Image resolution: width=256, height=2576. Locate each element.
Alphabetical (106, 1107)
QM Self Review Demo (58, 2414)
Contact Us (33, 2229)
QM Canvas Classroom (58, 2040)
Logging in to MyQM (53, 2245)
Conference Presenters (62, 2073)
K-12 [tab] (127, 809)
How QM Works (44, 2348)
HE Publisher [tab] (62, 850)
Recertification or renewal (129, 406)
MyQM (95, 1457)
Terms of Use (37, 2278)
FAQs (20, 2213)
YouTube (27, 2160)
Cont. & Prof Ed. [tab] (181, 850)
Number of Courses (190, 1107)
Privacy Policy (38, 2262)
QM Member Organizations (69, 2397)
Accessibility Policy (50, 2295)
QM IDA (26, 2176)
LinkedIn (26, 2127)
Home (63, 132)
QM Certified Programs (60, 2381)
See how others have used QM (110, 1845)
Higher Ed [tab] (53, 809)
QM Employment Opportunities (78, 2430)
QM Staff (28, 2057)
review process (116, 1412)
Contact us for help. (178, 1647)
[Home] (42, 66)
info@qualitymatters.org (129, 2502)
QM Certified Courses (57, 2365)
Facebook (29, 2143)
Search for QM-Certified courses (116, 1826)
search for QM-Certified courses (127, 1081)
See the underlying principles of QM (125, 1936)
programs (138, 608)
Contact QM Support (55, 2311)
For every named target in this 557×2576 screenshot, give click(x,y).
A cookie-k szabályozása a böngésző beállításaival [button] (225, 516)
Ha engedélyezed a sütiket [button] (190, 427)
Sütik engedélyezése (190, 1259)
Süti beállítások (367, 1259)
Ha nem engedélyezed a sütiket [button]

-*-*-

**PROBLEM STATEMENT**
Restate all of the lines in the material exactly as they are.

**SOLUTION BELOW**
Image resolution: width=256, height=2576. Locate each element.
Alphabetical (106, 1107)
QM Self Review Demo (58, 2414)
Contact Us (33, 2229)
QM Canvas Classroom (58, 2040)
Logging in to MyQM (53, 2245)
Conference Presenters (62, 2073)
K-12 [tab] (127, 809)
How QM Works (44, 2348)
HE Publisher [tab] (62, 850)
Recertification or renewal (129, 406)
MyQM (95, 1457)
Terms of Use (37, 2278)
FAQs (20, 2213)
YouTube (27, 2160)
Cont. & Prof Ed. [tab] (181, 850)
Number of Courses (190, 1107)
Privacy Policy (38, 2262)
QM Member Organizations (69, 2397)
Accessibility Policy (50, 2295)
QM IDA (26, 2176)
LinkedIn (26, 2127)
Home (63, 132)
QM Certified Programs (60, 2381)
See how others have used QM (110, 1845)
Higher Ed [tab] (53, 809)
QM Employment Opportunities (78, 2430)
QM Staff (28, 2057)
review process (116, 1412)
Contact us for help. (178, 1647)
[Home] (42, 66)
info@qualitymatters.org (129, 2502)
QM Certified Courses (57, 2365)
Facebook (29, 2143)
Search for QM-Certified courses (116, 1826)
search for QM-Certified courses (127, 1081)
See the underlying principles of QM (125, 1936)
programs (138, 608)
Contact QM Support (55, 2311)
For every named target in this 557×2576 screenshot, give click(x,y).
A cookie-k szabályozása a böngésző beállításaival [button] (225, 516)
Ha engedélyezed a sütiket [button] (190, 427)
Sütik engedélyezése (190, 1259)
Süti beállítások (367, 1259)
Ha nem engedélyezed a sütiket [button]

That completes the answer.